„Hass und Hetze“ – Wenn das Wohlstandsgefälle zu Kritik führt
Die schlechten Lebensbedingungen führen zu vermehrter Kritik: Viel davon spiegelt sich im Internet wieder. Auch wenn der Ton manchmal Ungestüm daher kommt: Die Kritik ist dennoch häufig gerechtfertigt und durch die Meinungsfreiheit gedeckt. Aber das sehen keinesfalls alle so. Denn gegen „Hass und Hetze“ wird vermehrt mobil gemacht.
„Hass und Hetze“ – Wenn schlechten Lebensbedingungen zu Kritik führen
Dabei stellte schon einmal der Begriff „Hetze“ zumindest in einen Teil von Deutschland eine Straftat da. Denn sogar in der DDR war die Meinungsfreiheit – rein formal – geschützt.
DDR-Verfassung: „Alle Bürger haben das Recht, innerhalb der Schranken der für alle geltenden Gesetze ihre Meinung frei und öffentlich zu äußern“
>>Verfassung der DDR (Artikel 9) <<
„Alle Bürger haben das Recht, innerhalb der Schranken der für alle geltenden Gesetze ihre Meinung frei und öffentlich zu äußern und sich zu diesem Zweck friedlich und unbewaffnet zu versammeln. Diese Freiheit wird durch kein Dienst- oder Arbeitsverhältnis beschränkt; niemand darf benachteiligt werden, wenn er von diesem Recht Gebrauch macht. Eine Pressezensur findet nicht statt.“
Warum für die Meinungsfreiheit ganz andere Faktoren entscheidend sind
Zwar ist die Formulierung etwas anders gestaltet: Aber etwa sinngemäß gibt der Artikel 9 der DDR-Verfassung die selben Rechte – in Puncto Meinungsfreiheit – wie das Grundgesetz im Artikel 5 wieder. Doch für echte Meinungsfreiheit sind ganz andere Faktoren entscheidend.

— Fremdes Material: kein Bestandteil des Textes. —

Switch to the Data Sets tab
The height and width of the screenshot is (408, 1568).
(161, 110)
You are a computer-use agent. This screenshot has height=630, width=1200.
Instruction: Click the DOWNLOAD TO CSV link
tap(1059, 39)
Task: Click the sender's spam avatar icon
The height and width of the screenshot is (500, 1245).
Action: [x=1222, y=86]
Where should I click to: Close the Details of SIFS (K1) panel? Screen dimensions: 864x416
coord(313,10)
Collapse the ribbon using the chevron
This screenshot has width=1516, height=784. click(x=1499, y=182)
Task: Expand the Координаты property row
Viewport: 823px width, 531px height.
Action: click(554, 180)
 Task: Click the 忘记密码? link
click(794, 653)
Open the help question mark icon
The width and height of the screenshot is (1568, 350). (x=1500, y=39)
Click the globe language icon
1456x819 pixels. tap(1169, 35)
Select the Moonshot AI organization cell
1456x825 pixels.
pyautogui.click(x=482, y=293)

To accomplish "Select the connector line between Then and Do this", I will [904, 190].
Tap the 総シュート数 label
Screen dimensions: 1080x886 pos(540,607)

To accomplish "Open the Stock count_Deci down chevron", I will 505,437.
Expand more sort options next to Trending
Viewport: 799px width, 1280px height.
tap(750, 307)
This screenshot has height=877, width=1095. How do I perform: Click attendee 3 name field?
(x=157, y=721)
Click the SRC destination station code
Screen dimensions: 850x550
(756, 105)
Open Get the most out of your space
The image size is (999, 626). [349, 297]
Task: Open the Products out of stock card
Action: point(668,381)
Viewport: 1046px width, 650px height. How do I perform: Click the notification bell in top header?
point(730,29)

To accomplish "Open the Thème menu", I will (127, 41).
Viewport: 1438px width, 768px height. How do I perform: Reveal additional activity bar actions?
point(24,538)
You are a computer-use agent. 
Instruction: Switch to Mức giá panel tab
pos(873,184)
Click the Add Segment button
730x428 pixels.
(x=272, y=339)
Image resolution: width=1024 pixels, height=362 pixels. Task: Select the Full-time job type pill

„Unter dem Vorwurf der „staatsfeindlichen Hetze“ wurden viele Oppositionelle der DDR verhaftet“
„Staatsfeindliche Hetze (§ 106) – Unter dem Vorwurf der „staatsfeindlichen Hetze“ wurden viele Oppositionelle der DDR verhaftet, insbesondere weil die Formulierungen des Paragraphen so offen gestaltet waren, dass beinahe jede kritische Äußerung unter Bezug auf diesen Artikel geahndet werden konnte. Der Paragraf 106 des Strafgesetzbuchs von 1986 bestraft „staatsfeindliche Hetze“ mit einem Freiheitsentzug zwischen zwei und zehn Jahren.“
„Paragraphen so offen gestaltet – Beinahe jede kritische Äußerung unter Bezug auf diesen Artikel geahndet werden konnte“
Sicherlich ganz bewusst war der DDR-Rechtsbegriff „Staatsfeindliche Hetze“ so offen gestaltet und auch die Strafen fielen hierfür sehr drakonisch aus – Folge: Beinahe jede Kritik wurde bereits im Keim erstickt. Am Ende ist vermutlich die DDR auch daran zu Grunde gegangen. Vereinfacht: Man kann zwar die Kritik an offenkundigen Problemen verbieten, aber dadurch verschwindet eben nur die Kritik daran: Denn die Probleme bleiben weiterhin bestehen.
„Man ist frei die Realität zu ignorieren“
„Man ist frei die Realität zu ignorieren. Man ist frei, seinen Verstand von jedem Fokus zu befreien und jeden Weg blind hinab zu stolpern, den man möchte. Aber man ist nicht frei, den Abgrund zu vermeiden, den zu sehen man sich weigert.“
DDR: Bespitzelung und viele willkürliche Entscheidungen führten zu einer Entfremdung der eignen Bevölkerung
Die ganze Bespitzelung und viele willkürliche Entscheidungen führten letztlich zu einer Entfremdung zwischen DDR-Bürgern und DDR-Staat. Am Ende war praktisch niemand mehr bereit – außer ein paar Funktionäre – für dem Erhalt der DDR einzutreten.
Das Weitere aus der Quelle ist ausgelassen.